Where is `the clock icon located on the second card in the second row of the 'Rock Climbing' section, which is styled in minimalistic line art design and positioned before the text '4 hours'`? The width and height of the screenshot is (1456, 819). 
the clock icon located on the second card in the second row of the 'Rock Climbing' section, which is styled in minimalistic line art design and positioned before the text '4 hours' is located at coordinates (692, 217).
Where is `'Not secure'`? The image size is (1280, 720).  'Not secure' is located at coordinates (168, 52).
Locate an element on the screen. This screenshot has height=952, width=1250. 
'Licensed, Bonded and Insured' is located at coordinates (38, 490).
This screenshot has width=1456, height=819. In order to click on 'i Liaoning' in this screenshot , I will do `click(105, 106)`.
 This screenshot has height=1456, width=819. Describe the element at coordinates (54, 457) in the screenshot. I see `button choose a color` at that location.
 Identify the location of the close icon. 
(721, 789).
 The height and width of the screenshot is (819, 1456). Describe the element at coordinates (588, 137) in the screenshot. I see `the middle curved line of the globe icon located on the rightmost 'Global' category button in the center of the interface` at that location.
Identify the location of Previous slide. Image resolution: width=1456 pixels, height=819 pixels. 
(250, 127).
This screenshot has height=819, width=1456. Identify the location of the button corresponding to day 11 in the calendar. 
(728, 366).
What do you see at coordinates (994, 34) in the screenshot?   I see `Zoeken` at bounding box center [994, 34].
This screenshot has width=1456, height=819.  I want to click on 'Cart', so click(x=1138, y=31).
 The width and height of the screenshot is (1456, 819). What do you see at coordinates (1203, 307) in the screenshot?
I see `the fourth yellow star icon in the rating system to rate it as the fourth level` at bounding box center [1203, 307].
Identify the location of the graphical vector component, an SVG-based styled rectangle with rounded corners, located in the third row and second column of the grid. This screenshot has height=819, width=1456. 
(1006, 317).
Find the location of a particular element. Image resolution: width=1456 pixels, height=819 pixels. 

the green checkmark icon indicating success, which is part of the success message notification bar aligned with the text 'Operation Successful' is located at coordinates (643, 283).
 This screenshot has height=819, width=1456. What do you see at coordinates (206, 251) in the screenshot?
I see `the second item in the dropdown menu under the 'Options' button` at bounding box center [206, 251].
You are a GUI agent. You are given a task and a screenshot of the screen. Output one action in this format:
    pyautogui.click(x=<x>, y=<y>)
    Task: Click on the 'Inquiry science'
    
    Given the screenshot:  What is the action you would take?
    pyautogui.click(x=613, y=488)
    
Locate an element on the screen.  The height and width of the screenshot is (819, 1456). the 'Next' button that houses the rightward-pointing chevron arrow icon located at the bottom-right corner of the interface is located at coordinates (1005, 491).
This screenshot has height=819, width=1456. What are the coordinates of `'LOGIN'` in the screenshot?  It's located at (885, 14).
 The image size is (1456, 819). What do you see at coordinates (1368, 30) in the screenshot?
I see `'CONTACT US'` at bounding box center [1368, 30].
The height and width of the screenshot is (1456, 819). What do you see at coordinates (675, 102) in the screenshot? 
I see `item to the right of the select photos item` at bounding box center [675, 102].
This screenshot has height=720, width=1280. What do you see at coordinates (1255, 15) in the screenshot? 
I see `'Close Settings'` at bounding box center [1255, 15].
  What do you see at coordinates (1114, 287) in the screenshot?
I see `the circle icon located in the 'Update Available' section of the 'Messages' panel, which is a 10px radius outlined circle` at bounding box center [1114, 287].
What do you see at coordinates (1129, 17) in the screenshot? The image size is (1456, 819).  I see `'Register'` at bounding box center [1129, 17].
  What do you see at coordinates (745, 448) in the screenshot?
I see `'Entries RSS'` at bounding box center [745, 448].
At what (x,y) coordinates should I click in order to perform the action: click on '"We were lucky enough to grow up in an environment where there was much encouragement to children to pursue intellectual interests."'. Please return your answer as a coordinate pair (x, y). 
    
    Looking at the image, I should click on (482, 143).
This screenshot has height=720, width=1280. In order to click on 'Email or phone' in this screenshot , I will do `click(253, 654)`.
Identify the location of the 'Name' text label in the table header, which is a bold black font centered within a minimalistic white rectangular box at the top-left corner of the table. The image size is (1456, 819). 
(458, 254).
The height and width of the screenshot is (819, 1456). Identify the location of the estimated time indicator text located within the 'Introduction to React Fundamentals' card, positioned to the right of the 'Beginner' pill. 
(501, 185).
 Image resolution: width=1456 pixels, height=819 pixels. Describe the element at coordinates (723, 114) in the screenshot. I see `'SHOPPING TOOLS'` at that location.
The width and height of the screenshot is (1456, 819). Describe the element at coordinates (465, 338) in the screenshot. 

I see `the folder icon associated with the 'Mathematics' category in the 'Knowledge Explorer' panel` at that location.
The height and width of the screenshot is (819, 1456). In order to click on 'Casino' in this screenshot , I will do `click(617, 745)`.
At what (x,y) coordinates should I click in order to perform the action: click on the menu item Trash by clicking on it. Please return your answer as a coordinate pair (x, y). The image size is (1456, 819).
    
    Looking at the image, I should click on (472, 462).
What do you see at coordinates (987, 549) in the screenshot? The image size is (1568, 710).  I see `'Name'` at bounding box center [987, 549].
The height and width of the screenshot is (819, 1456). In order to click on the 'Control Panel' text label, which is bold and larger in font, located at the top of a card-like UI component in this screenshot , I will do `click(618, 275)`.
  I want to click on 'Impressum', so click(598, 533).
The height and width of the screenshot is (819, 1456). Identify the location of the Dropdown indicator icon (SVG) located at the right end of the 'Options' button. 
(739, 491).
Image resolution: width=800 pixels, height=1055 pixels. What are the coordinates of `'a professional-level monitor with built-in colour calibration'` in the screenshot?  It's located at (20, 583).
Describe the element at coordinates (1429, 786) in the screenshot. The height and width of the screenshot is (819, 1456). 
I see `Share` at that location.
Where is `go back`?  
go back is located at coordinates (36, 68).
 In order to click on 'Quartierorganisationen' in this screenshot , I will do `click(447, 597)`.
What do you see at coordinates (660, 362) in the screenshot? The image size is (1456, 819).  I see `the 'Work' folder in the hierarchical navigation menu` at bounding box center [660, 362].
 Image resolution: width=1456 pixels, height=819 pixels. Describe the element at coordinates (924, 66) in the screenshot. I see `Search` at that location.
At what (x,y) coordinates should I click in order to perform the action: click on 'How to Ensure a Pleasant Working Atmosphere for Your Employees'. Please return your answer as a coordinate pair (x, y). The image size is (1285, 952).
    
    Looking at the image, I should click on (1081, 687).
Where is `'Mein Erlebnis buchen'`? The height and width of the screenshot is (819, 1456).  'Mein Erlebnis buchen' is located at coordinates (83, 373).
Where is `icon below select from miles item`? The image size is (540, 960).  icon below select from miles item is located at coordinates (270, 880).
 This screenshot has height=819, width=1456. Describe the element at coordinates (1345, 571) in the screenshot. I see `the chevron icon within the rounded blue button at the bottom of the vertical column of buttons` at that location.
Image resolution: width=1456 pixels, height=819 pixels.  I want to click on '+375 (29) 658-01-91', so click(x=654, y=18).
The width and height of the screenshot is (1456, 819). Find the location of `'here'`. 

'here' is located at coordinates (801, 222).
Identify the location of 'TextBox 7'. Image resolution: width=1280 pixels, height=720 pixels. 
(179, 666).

++++

» Goal:
Return every line of the data above verbatim, from the first line through the last.

» Reply:
Where is `the clock icon located on the second card in the second row of the 'Rock Climbing' section, which is styled in minimalistic line art design and positioned before the text '4 hours'`? The width and height of the screenshot is (1456, 819). 
the clock icon located on the second card in the second row of the 'Rock Climbing' section, which is styled in minimalistic line art design and positioned before the text '4 hours' is located at coordinates (692, 217).
Where is `'Not secure'`? The image size is (1280, 720).  'Not secure' is located at coordinates (168, 52).
Locate an element on the screen. This screenshot has height=952, width=1250. 
'Licensed, Bonded and Insured' is located at coordinates (38, 490).
This screenshot has width=1456, height=819. In order to click on 'i Liaoning' in this screenshot , I will do `click(105, 106)`.
 This screenshot has height=1456, width=819. Describe the element at coordinates (54, 457) in the screenshot. I see `button choose a color` at that location.
 Identify the location of the close icon. 
(721, 789).
 The height and width of the screenshot is (819, 1456). Describe the element at coordinates (588, 137) in the screenshot. I see `the middle curved line of the globe icon located on the rightmost 'Global' category button in the center of the interface` at that location.
Identify the location of Previous slide. Image resolution: width=1456 pixels, height=819 pixels. 
(250, 127).
This screenshot has height=819, width=1456. Identify the location of the button corresponding to day 11 in the calendar. 
(728, 366).
What do you see at coordinates (994, 34) in the screenshot?   I see `Zoeken` at bounding box center [994, 34].
This screenshot has width=1456, height=819.  I want to click on 'Cart', so click(x=1138, y=31).
 The width and height of the screenshot is (1456, 819). What do you see at coordinates (1203, 307) in the screenshot?
I see `the fourth yellow star icon in the rating system to rate it as the fourth level` at bounding box center [1203, 307].
Identify the location of the graphical vector component, an SVG-based styled rectangle with rounded corners, located in the third row and second column of the grid. This screenshot has height=819, width=1456. 
(1006, 317).
Find the location of a particular element. Image resolution: width=1456 pixels, height=819 pixels. 

the green checkmark icon indicating success, which is part of the success message notification bar aligned with the text 'Operation Successful' is located at coordinates (643, 283).
 This screenshot has height=819, width=1456. What do you see at coordinates (206, 251) in the screenshot?
I see `the second item in the dropdown menu under the 'Options' button` at bounding box center [206, 251].
You are a GUI agent. You are given a task and a screenshot of the screen. Output one action in this format:
    pyautogui.click(x=<x>, y=<y>)
    Task: Click on the 'Inquiry science'
    
    Given the screenshot:  What is the action you would take?
    pyautogui.click(x=613, y=488)
    
Locate an element on the screen.  The height and width of the screenshot is (819, 1456). the 'Next' button that houses the rightward-pointing chevron arrow icon located at the bottom-right corner of the interface is located at coordinates (1005, 491).
This screenshot has height=819, width=1456. What are the coordinates of `'LOGIN'` in the screenshot?  It's located at (885, 14).
 The image size is (1456, 819). What do you see at coordinates (1368, 30) in the screenshot?
I see `'CONTACT US'` at bounding box center [1368, 30].
The height and width of the screenshot is (1456, 819). What do you see at coordinates (675, 102) in the screenshot? 
I see `item to the right of the select photos item` at bounding box center [675, 102].
This screenshot has height=720, width=1280. What do you see at coordinates (1255, 15) in the screenshot? 
I see `'Close Settings'` at bounding box center [1255, 15].
  What do you see at coordinates (1114, 287) in the screenshot?
I see `the circle icon located in the 'Update Available' section of the 'Messages' panel, which is a 10px radius outlined circle` at bounding box center [1114, 287].
What do you see at coordinates (1129, 17) in the screenshot? The image size is (1456, 819).  I see `'Register'` at bounding box center [1129, 17].
  What do you see at coordinates (745, 448) in the screenshot?
I see `'Entries RSS'` at bounding box center [745, 448].
At what (x,y) coordinates should I click in order to perform the action: click on '"We were lucky enough to grow up in an environment where there was much encouragement to children to pursue intellectual interests."'. Please return your answer as a coordinate pair (x, y). 
    
    Looking at the image, I should click on (482, 143).
This screenshot has height=720, width=1280. In order to click on 'Email or phone' in this screenshot , I will do `click(253, 654)`.
Identify the location of the 'Name' text label in the table header, which is a bold black font centered within a minimalistic white rectangular box at the top-left corner of the table. The image size is (1456, 819). 
(458, 254).
The height and width of the screenshot is (819, 1456). Identify the location of the estimated time indicator text located within the 'Introduction to React Fundamentals' card, positioned to the right of the 'Beginner' pill. 
(501, 185).
 Image resolution: width=1456 pixels, height=819 pixels. Describe the element at coordinates (723, 114) in the screenshot. I see `'SHOPPING TOOLS'` at that location.
The width and height of the screenshot is (1456, 819). Describe the element at coordinates (465, 338) in the screenshot. 

I see `the folder icon associated with the 'Mathematics' category in the 'Knowledge Explorer' panel` at that location.
The height and width of the screenshot is (819, 1456). In order to click on 'Casino' in this screenshot , I will do `click(617, 745)`.
At what (x,y) coordinates should I click in order to perform the action: click on the menu item Trash by clicking on it. Please return your answer as a coordinate pair (x, y). The image size is (1456, 819).
    
    Looking at the image, I should click on (472, 462).
What do you see at coordinates (987, 549) in the screenshot? The image size is (1568, 710).  I see `'Name'` at bounding box center [987, 549].
The height and width of the screenshot is (819, 1456). In order to click on the 'Control Panel' text label, which is bold and larger in font, located at the top of a card-like UI component in this screenshot , I will do `click(618, 275)`.
  I want to click on 'Impressum', so click(598, 533).
The height and width of the screenshot is (819, 1456). Identify the location of the Dropdown indicator icon (SVG) located at the right end of the 'Options' button. 
(739, 491).
Image resolution: width=800 pixels, height=1055 pixels. What are the coordinates of `'a professional-level monitor with built-in colour calibration'` in the screenshot?  It's located at (20, 583).
Describe the element at coordinates (1429, 786) in the screenshot. The height and width of the screenshot is (819, 1456). 
I see `Share` at that location.
Where is `go back`?  
go back is located at coordinates (36, 68).
 In order to click on 'Quartierorganisationen' in this screenshot , I will do `click(447, 597)`.
What do you see at coordinates (660, 362) in the screenshot? The image size is (1456, 819).  I see `the 'Work' folder in the hierarchical navigation menu` at bounding box center [660, 362].
 Image resolution: width=1456 pixels, height=819 pixels. Describe the element at coordinates (924, 66) in the screenshot. I see `Search` at that location.
At what (x,y) coordinates should I click in order to perform the action: click on 'How to Ensure a Pleasant Working Atmosphere for Your Employees'. Please return your answer as a coordinate pair (x, y). The image size is (1285, 952).
    
    Looking at the image, I should click on (1081, 687).
Where is `'Mein Erlebnis buchen'`? The height and width of the screenshot is (819, 1456).  'Mein Erlebnis buchen' is located at coordinates (83, 373).
Where is `icon below select from miles item`? The image size is (540, 960).  icon below select from miles item is located at coordinates (270, 880).
 This screenshot has height=819, width=1456. Describe the element at coordinates (1345, 571) in the screenshot. I see `the chevron icon within the rounded blue button at the bottom of the vertical column of buttons` at that location.
Image resolution: width=1456 pixels, height=819 pixels.  I want to click on '+375 (29) 658-01-91', so click(x=654, y=18).
The width and height of the screenshot is (1456, 819). Find the location of `'here'`. 

'here' is located at coordinates (801, 222).
Identify the location of 'TextBox 7'. Image resolution: width=1280 pixels, height=720 pixels. 
(179, 666).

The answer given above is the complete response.